At 10:01 19/02/07 -0500, Tom White wrote (in small part):

>We are talking now about Credit Bureau scores which presumably assess >customer's behavior and likelihood of default. If a person has a stellar >past behavior in terms of paying bills, why would this one bad thing cause >such a precipitous drop to one's score from say, 720 to 610 or so?

At risk of being accused of wasting SAS-L bandwidth, and certainly without any expert knowledge in this area, I can certainly lend my support to those who have expressed the view that recent information should, at least in some situations, be given considerable weighting in credit-scoring models.

People with persistently poor credit ratings are probably relatively rare - and, in any event, are easy to identify, with or without statistical models. I would suggest that, particularly in recent times, a far more common picture is for someone to have a long history of a good credit rating and then, at some point in time, and for whatever reason, run into financial difficulties and hence suddenly, maybe for the first time, develop an unfavourable entry on his credit rating. If I were a potential lender, I think I'd probably be more concerned about someone who had just exhibit his/her first 'credit problem', after years of having a pristine record, than I would be concerned about someone who had more-or-less successfully 'muddled along' with a mediocre credit rating for some considerable time - on the basis that the recent change could herald the start of a 'downward slide'.

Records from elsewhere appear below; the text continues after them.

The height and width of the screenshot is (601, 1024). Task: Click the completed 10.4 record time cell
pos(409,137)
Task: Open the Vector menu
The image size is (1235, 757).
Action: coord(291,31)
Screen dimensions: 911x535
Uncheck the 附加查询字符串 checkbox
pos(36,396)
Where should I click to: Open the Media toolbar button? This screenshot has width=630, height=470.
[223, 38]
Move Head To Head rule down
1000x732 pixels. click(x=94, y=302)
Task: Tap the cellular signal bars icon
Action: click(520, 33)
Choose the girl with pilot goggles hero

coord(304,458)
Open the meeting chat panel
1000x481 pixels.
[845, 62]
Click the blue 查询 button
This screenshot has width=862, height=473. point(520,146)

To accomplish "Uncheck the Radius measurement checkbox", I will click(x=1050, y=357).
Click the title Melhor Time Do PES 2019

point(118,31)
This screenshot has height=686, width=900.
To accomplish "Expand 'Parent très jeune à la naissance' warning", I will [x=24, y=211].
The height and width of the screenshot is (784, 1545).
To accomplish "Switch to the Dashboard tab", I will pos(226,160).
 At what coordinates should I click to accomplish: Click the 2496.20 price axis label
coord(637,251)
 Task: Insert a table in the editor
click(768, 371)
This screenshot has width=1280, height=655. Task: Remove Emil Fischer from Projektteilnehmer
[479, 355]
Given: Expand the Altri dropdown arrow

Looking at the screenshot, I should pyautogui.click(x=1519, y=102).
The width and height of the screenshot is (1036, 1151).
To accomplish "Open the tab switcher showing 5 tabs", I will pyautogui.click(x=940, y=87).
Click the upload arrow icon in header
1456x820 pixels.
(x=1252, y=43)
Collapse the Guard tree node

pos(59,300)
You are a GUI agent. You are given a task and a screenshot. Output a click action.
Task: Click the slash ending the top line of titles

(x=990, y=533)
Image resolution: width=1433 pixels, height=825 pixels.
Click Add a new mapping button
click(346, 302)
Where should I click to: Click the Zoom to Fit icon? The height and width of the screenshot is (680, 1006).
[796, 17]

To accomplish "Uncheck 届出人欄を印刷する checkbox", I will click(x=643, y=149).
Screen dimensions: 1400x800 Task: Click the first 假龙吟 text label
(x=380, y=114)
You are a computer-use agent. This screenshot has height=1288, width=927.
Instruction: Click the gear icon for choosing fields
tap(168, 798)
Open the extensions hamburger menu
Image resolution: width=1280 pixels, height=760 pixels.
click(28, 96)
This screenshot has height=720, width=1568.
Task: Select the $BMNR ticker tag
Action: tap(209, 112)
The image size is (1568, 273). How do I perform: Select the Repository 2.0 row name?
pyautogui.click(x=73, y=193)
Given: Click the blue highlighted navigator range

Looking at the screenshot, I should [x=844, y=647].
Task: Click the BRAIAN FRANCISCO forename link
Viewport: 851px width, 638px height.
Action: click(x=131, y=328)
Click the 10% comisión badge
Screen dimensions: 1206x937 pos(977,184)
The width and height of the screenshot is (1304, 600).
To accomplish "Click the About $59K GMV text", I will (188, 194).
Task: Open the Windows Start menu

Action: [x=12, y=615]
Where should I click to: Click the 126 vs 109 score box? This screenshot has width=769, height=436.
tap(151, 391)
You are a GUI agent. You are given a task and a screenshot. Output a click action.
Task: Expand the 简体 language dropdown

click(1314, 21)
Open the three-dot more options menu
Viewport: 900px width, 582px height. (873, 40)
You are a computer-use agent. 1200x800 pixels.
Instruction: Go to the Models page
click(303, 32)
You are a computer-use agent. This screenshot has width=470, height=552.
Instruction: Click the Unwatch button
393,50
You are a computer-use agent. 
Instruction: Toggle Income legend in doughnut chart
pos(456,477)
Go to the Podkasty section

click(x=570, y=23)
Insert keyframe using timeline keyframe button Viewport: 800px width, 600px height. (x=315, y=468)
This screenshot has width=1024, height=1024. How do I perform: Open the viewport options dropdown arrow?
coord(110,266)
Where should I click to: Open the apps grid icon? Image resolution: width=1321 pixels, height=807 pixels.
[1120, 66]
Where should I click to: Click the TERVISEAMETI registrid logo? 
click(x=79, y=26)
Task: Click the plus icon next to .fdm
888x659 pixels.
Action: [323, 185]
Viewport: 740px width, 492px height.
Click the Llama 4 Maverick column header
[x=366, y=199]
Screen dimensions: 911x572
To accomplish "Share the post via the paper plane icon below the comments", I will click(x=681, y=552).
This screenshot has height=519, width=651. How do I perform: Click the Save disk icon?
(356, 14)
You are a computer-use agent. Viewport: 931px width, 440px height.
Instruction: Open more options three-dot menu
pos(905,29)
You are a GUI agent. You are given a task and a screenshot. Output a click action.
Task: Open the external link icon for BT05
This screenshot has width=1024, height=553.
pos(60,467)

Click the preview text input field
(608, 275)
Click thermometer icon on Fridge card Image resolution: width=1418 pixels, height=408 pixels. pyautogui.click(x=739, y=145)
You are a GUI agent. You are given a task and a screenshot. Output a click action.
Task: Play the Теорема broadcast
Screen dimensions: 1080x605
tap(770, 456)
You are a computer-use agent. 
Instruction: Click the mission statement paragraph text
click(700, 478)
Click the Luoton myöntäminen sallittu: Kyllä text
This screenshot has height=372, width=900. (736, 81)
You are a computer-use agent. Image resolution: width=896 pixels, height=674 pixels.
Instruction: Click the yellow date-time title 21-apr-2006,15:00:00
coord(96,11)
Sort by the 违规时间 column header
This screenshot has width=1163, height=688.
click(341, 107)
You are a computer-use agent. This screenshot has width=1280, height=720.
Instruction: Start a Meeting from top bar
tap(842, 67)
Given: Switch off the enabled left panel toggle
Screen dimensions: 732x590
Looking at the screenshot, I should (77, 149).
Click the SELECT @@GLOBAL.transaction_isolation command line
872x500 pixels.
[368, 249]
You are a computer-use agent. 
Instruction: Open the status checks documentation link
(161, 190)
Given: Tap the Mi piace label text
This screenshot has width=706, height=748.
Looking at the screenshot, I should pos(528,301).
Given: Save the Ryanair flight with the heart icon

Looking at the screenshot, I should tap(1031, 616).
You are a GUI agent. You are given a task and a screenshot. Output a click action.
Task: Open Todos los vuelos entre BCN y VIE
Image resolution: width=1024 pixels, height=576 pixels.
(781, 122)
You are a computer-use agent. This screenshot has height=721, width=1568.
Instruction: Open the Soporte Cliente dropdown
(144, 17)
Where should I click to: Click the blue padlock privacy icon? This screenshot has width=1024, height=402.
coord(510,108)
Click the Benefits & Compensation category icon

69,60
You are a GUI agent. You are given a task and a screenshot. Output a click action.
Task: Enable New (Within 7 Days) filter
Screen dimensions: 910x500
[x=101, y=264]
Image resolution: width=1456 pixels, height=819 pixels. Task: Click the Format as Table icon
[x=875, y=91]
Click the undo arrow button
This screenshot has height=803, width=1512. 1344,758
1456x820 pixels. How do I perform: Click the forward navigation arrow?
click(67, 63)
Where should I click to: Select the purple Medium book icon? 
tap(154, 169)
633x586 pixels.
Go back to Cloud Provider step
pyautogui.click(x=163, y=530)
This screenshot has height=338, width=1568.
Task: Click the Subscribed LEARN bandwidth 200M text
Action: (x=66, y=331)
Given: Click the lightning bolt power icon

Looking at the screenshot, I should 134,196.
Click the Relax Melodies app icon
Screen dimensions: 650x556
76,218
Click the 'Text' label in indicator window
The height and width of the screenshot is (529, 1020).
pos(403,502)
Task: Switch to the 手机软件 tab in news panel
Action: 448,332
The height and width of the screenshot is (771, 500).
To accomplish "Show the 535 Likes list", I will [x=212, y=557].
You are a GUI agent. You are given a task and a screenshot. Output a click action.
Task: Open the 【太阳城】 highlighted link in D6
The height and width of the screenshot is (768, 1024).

Perhaps the most important thing to say is that these statistical models are not (as seems to be being suggested) generally based on hypothesis but, rather, on historical data. If (perhaps by the mechanism I've described) past experiences are that a sudden change in credit information is of more concern than a long-term sub-optimal credit history, then the history-based models will reflect that experience.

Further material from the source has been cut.